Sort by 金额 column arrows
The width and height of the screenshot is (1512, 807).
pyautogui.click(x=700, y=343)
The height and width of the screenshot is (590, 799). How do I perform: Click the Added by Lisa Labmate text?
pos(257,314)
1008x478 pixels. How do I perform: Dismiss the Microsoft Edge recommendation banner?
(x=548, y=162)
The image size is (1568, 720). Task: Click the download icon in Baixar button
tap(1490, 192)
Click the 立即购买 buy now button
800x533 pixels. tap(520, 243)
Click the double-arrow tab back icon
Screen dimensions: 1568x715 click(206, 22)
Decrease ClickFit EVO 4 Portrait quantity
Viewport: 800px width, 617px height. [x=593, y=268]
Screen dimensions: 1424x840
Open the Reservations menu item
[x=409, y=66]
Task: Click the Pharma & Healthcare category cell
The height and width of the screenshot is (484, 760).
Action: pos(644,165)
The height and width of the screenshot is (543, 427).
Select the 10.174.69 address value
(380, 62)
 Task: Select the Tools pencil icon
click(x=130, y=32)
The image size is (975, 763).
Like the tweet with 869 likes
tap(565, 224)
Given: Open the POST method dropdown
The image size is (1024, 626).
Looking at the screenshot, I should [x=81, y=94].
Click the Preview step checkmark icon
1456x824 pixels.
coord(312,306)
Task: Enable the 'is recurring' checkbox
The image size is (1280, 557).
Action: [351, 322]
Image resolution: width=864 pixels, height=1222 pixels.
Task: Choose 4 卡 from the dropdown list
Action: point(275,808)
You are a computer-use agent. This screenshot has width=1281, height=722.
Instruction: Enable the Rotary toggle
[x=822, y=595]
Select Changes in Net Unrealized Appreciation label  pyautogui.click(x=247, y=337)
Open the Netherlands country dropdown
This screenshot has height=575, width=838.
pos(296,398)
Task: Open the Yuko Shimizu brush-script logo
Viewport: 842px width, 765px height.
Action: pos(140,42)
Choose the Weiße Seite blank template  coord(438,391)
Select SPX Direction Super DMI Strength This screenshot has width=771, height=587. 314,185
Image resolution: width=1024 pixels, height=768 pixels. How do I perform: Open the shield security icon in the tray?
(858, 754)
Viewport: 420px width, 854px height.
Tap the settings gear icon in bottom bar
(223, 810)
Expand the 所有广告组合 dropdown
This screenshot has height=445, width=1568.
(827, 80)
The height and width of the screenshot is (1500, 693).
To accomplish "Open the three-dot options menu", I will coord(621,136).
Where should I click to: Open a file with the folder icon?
——————
> **PROBLEM DETAILS**
Each line from the one with "Tap the settings gear icon in bottom bar" through the last line of the material is to be retyped exactly, and no other line is.

> **RESPONSE TO THIS TASK**
Tap the settings gear icon in bottom bar
(223, 810)
Expand the 所有广告组合 dropdown
This screenshot has height=445, width=1568.
(827, 80)
The height and width of the screenshot is (1500, 693).
To accomplish "Open the three-dot options menu", I will coord(621,136).
Where should I click to: Open a file with the folder icon?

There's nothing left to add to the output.